## Extract
DC’s Next 3 Movies Will Help It Recover After Supergirl’s Box Office Loss


Warner Bros.’ DC movies have taken a hit with Supergirl‘s box office performance, but the brand’s future outlook is still incredibly promising thanks to what’s coming next. Following Superman‘s successful release last summer, Supergirl, the second movie in James Gunn’s DC Universe, had hopes of keeping the hits coming. But that’s not what has transpired following its June 26 theatrical debut.

Supergirl‘s opening weekend box office came in under projections, launching to a soft $37.1 million domestically and $68 million globally. Less than a week into its run, the movie’s box office total sits at just $74.3 million. Hurt by mixed reviews and a crowded summer blockbuster landscape, the film could struggle to make $200 million worldwide.

With Supergirl‘s budget reportedly being near $170 million, reports have already surfaced that the movie will be a financial loss for WB and DC Studios. Some estimates suggest it will lose over $100 million. As a result, there has been lots of talk about what Supergirl‘s box office means for the future of DC movies, the DC Universe, and whether Gunn and Peter Safran will remain in charge if the Paramount-Warner Bros. deal goes through.

DC’s upcoming movies will help determine this, as Supergirl‘s performance alone won’t bring sweeping changes. The good news is that DC has a promising theatrical movie slate for the next two years — Clayface (October 23, 2026), Man of Tomorrow (July 9, 2027), and The Batman Part II (October 1, 2027) — that can help the franchise thrive.

Clayface Has A Low Benchmark For Box Office Success

Matt Hagen’s (Tom Rhys Harries) face drooping in Clayface

DC should be able to move on from Supergirl‘s box office loss rather quickly thanks to Clayface‘s release just four months later. This is thanks to the movie about Batman’s villain having been made for a very reasonable price.

Written by Mike Flanagan and directed by James Watkins, Clayface‘s budget is reportedly only $40 million. The DC movie will reshape the future by embracing the horror genre and telling an R-rated villain story. And even though it will include the villain’s transformation abilities, the studios smartly kept the cost down for an unproven character coming to life with a darker, more adult focus.

The $40 million price tag associated with Clayface means it only needs to make $100 million worldwide to be considered a box office success, using traditional Hollywood math where a film making 2.5x its budget makes it profitable. As the only major horror movie coming out around Halloween this year, Clayface could make its budget back in its opening weekend alone if reactions are positive.

## Data shown
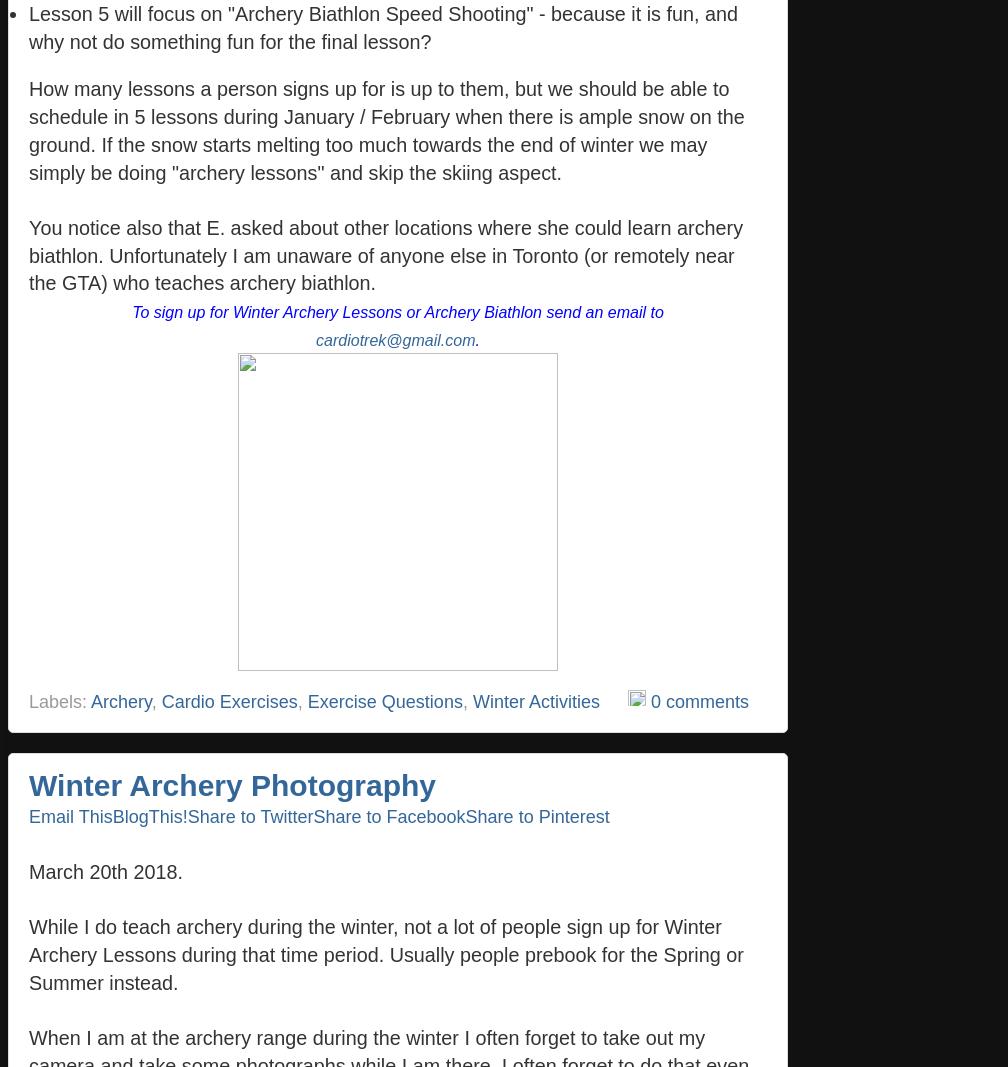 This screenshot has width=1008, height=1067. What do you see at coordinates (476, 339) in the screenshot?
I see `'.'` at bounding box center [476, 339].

==

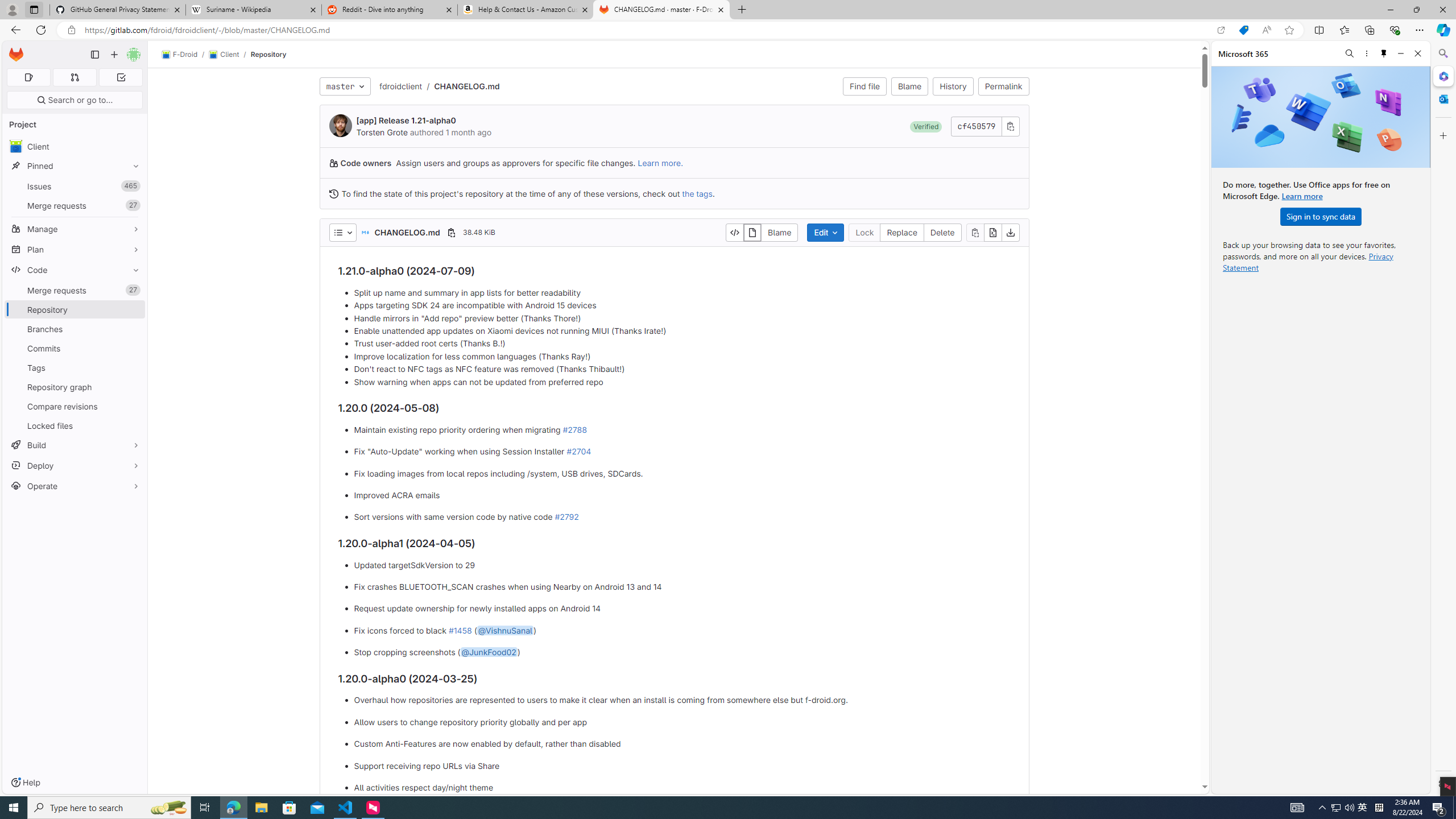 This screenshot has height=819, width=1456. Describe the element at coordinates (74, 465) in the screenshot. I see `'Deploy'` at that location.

---

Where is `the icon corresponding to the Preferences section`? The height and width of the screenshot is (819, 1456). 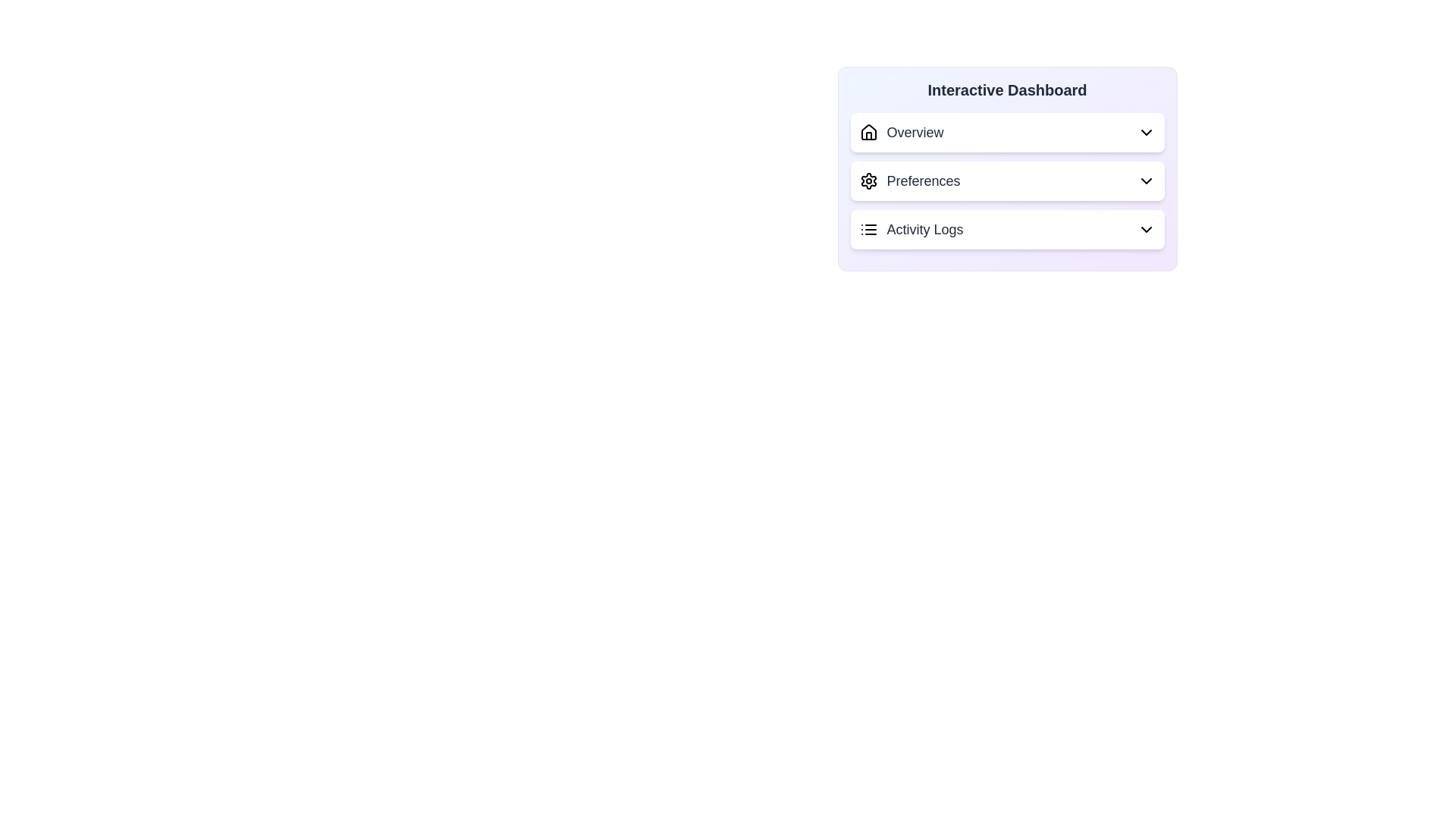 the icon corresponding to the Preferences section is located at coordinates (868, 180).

## To do
[A] Decide whether each statement agrees with the article about DC's movies, answering yes or no and quoting the words of the article that settle it: (i) Supergirl opened to $37.1 million domestically; (ii) Clayface was directed by Mike Flanagan; (iii) Man of Tomorrow is set for release on July 9, 2027.
[B] Carry the article about DC's movies forward from its last sentence.
The lines come from a different source than the article about DC's movies.

## Replies
[A]
(i) Yes: "launching to a soft $37.1 million domestically and $68 million globally."
(ii) No: "Written by Mike Flanagan and directed by James Watkins."
(iii) Yes: "Man of Tomorrow (July 9, 2027)."

[B]
Depending on how big Clayface is at the box office, there is even a scenario where its profits could offset Supergirl‘s loss. That’d give DC a positive step forward heading into a loaded 2027.

Man Of Tomorrow Should Fly High As A Superman Sequel

Nicholas Hoult's Lex Luthor and David Corenswet's Man of Steel face to face in Superman
Nicholas Hoult’s Lex Luthor and David Corenswet’s Man of Steel face to face in Superman

2025 helped audiences fall in love with David Corenswet’s Superman and the fresh take brought to the Man of Steel by Gunn. Superman‘s $618 million box office is proof of this. Many Supergirl reviews even took time to acknowledge how good he is in the role, creating a greater eagerness to have him back in a leading capacity.

That will happen with Man of Tomorrow, as Superman and Lex Luthor (Nicholas Hoult) team up to take on Brainiac (Lars Eidinger). While not officially labeled as a Superman sequel, the movie is definitively a follow-up to the DCU’s first movie and should be an event film audiences are very excited to experience.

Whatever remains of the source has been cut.